Your task:
Keeping each word and mark in place, write out the full listing once more.

Data records:
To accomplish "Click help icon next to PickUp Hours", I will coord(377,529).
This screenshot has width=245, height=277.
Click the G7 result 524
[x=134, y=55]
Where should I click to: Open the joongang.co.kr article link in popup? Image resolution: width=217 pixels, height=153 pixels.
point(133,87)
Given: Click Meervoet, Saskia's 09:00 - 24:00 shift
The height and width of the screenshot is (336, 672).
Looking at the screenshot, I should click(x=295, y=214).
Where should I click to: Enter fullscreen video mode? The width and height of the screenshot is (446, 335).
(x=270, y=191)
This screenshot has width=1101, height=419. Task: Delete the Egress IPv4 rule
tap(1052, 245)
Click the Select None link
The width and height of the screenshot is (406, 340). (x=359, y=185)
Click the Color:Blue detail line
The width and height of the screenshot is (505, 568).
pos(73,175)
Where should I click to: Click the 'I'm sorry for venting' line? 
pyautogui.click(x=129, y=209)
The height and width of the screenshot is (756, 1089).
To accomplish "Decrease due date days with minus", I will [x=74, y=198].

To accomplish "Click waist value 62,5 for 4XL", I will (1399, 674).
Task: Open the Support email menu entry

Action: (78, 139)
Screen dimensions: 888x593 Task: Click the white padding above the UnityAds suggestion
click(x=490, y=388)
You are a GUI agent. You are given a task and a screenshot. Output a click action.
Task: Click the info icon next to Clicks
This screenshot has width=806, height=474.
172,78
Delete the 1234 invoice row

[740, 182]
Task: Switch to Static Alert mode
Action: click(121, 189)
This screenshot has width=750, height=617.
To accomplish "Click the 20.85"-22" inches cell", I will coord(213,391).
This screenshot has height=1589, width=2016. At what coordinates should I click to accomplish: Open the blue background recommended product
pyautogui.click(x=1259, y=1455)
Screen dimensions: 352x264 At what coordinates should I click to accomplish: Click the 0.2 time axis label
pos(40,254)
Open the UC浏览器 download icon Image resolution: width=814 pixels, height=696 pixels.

The answer:
To accomplish "Click help icon next to PickUp Hours", I will coord(377,529).
This screenshot has width=245, height=277.
Click the G7 result 524
[x=134, y=55]
Where should I click to: Open the joongang.co.kr article link in popup? Image resolution: width=217 pixels, height=153 pixels.
point(133,87)
Given: Click Meervoet, Saskia's 09:00 - 24:00 shift
The height and width of the screenshot is (336, 672).
Looking at the screenshot, I should click(x=295, y=214).
Where should I click to: Enter fullscreen video mode? The width and height of the screenshot is (446, 335).
(x=270, y=191)
This screenshot has width=1101, height=419. Task: Delete the Egress IPv4 rule
tap(1052, 245)
Click the Select None link
The width and height of the screenshot is (406, 340). (x=359, y=185)
Click the Color:Blue detail line
The width and height of the screenshot is (505, 568).
pos(73,175)
Where should I click to: Click the 'I'm sorry for venting' line? 
pyautogui.click(x=129, y=209)
The height and width of the screenshot is (756, 1089).
To accomplish "Decrease due date days with minus", I will [x=74, y=198].

To accomplish "Click waist value 62,5 for 4XL", I will (1399, 674).
Task: Open the Support email menu entry

Action: (78, 139)
Screen dimensions: 888x593 Task: Click the white padding above the UnityAds suggestion
click(x=490, y=388)
You are a GUI agent. You are given a task and a screenshot. Output a click action.
Task: Click the info icon next to Clicks
This screenshot has width=806, height=474.
172,78
Delete the 1234 invoice row

[740, 182]
Task: Switch to Static Alert mode
Action: click(121, 189)
This screenshot has width=750, height=617.
To accomplish "Click the 20.85"-22" inches cell", I will coord(213,391).
This screenshot has height=1589, width=2016. At what coordinates should I click to accomplish: Open the blue background recommended product
pyautogui.click(x=1259, y=1455)
Screen dimensions: 352x264 At what coordinates should I click to accomplish: Click the 0.2 time axis label
pos(40,254)
Open the UC浏览器 download icon Image resolution: width=814 pixels, height=696 pixels.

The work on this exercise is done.